Records provided.
%%
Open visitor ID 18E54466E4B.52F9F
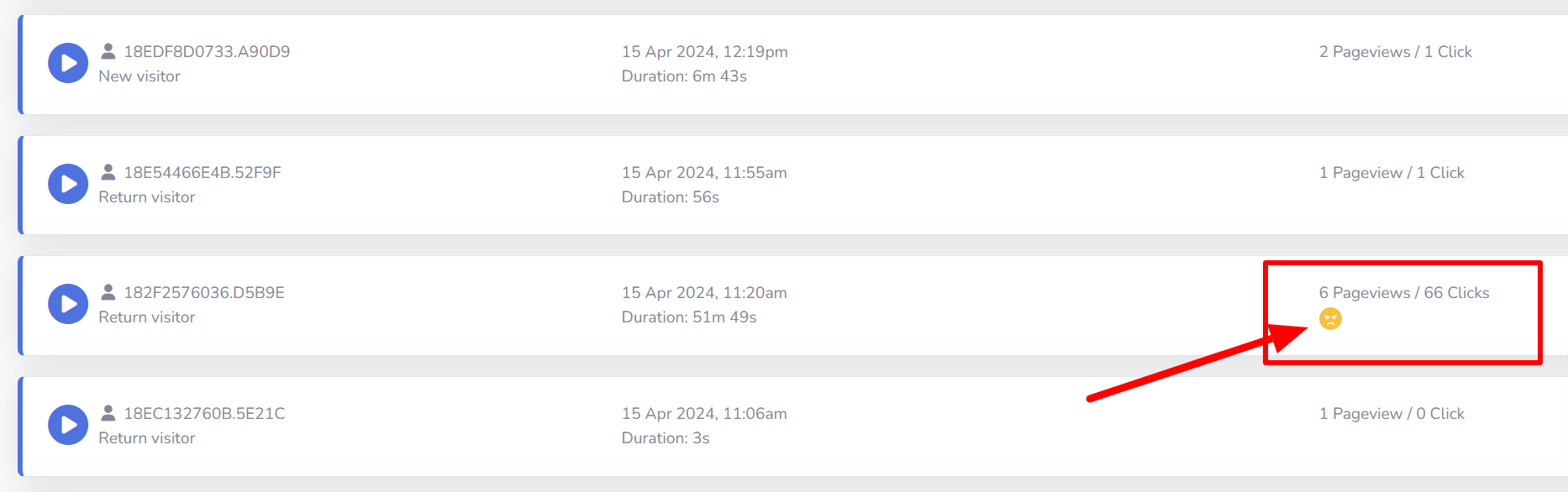 coord(203,172)
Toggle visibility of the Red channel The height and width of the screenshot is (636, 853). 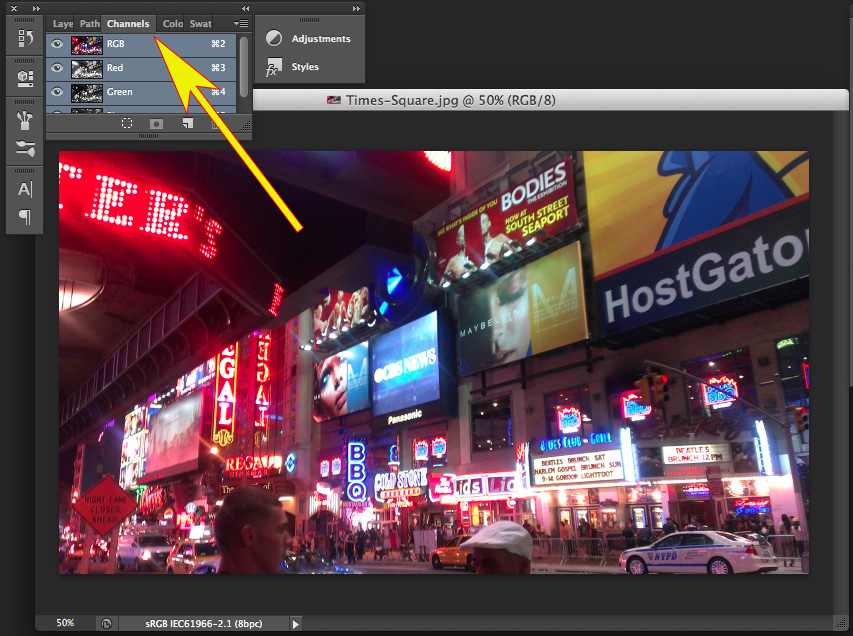point(57,68)
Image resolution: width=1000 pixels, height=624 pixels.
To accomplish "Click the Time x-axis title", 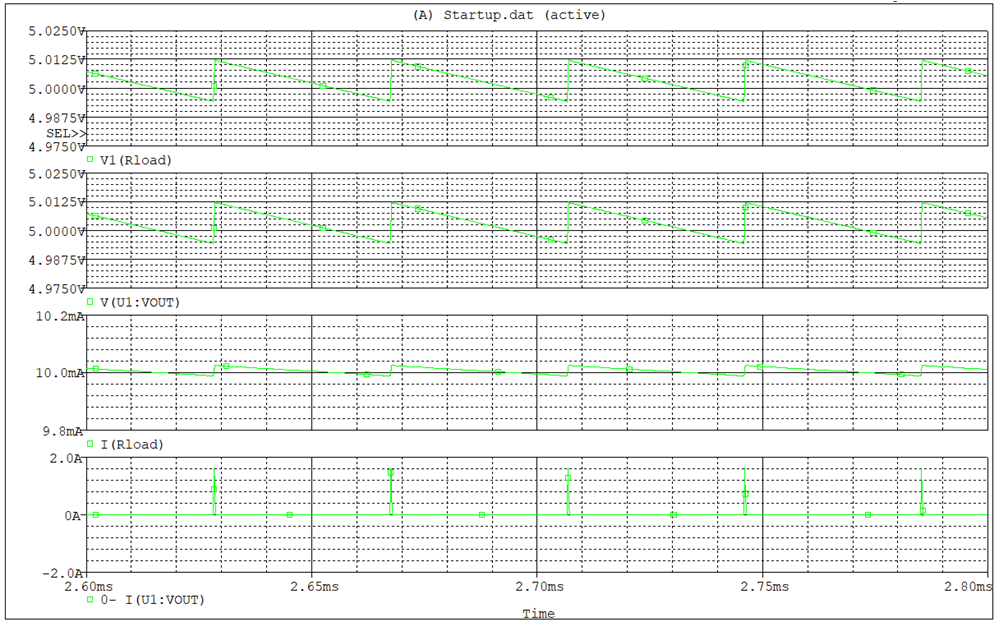I will tap(538, 613).
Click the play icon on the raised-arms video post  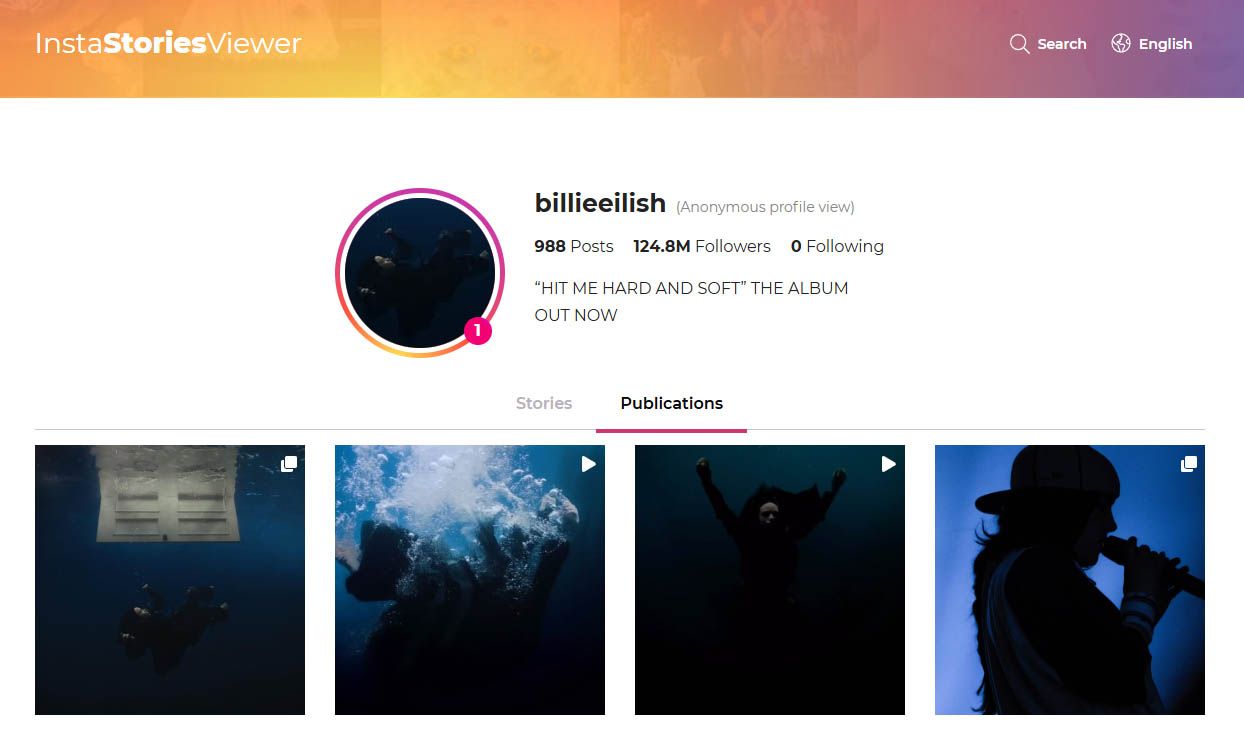[888, 464]
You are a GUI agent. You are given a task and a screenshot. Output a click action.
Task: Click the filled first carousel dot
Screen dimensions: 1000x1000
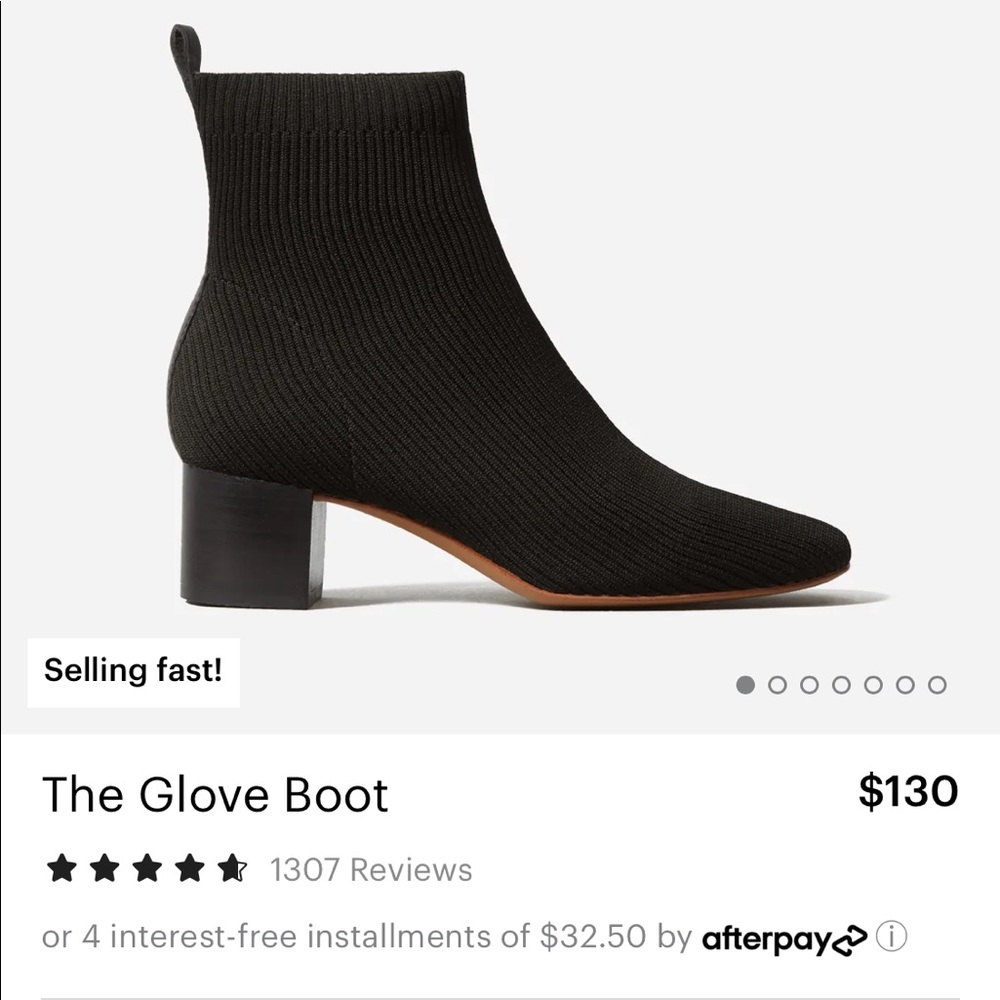click(745, 682)
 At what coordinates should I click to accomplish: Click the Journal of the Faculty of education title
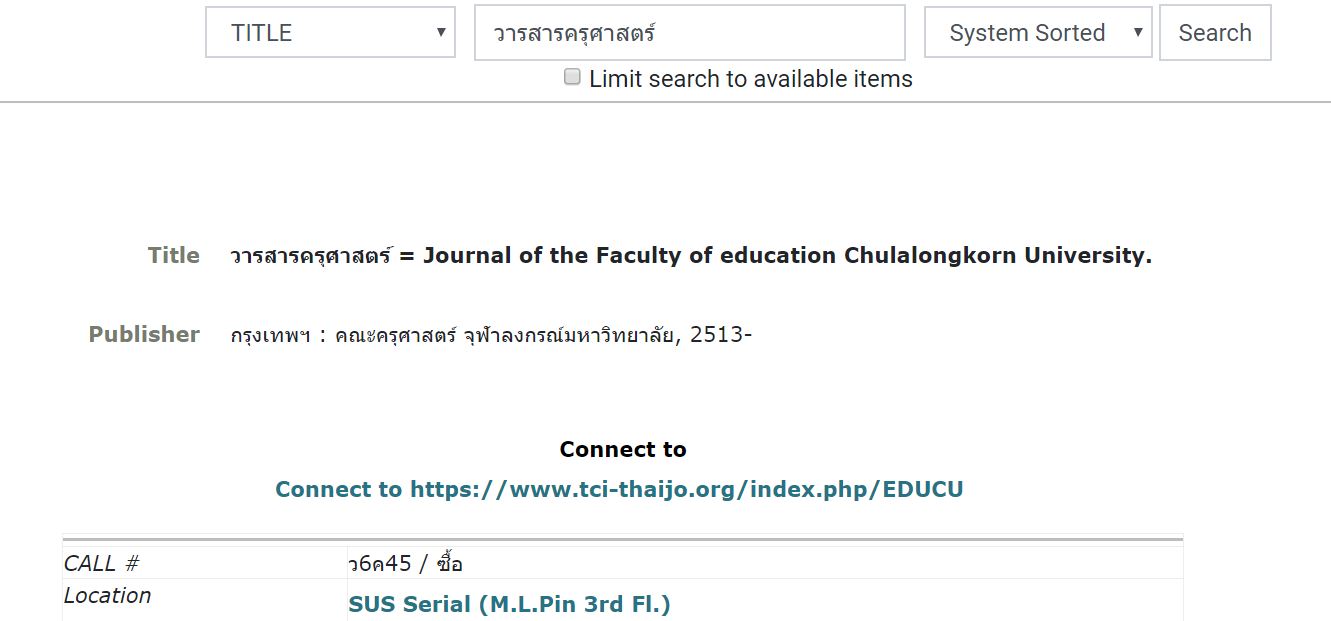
%%
What is being asked.
Exactly repeat only the lines from the one with "Task: Click the filled first carousel dot" to the closing line above, both included, and omit every picture.

Answer box.
Task: Click the filled first carousel dot
Screen dimensions: 1000x1000
click(745, 682)
 At what coordinates should I click to accomplish: Click the Journal of the Faculty of education title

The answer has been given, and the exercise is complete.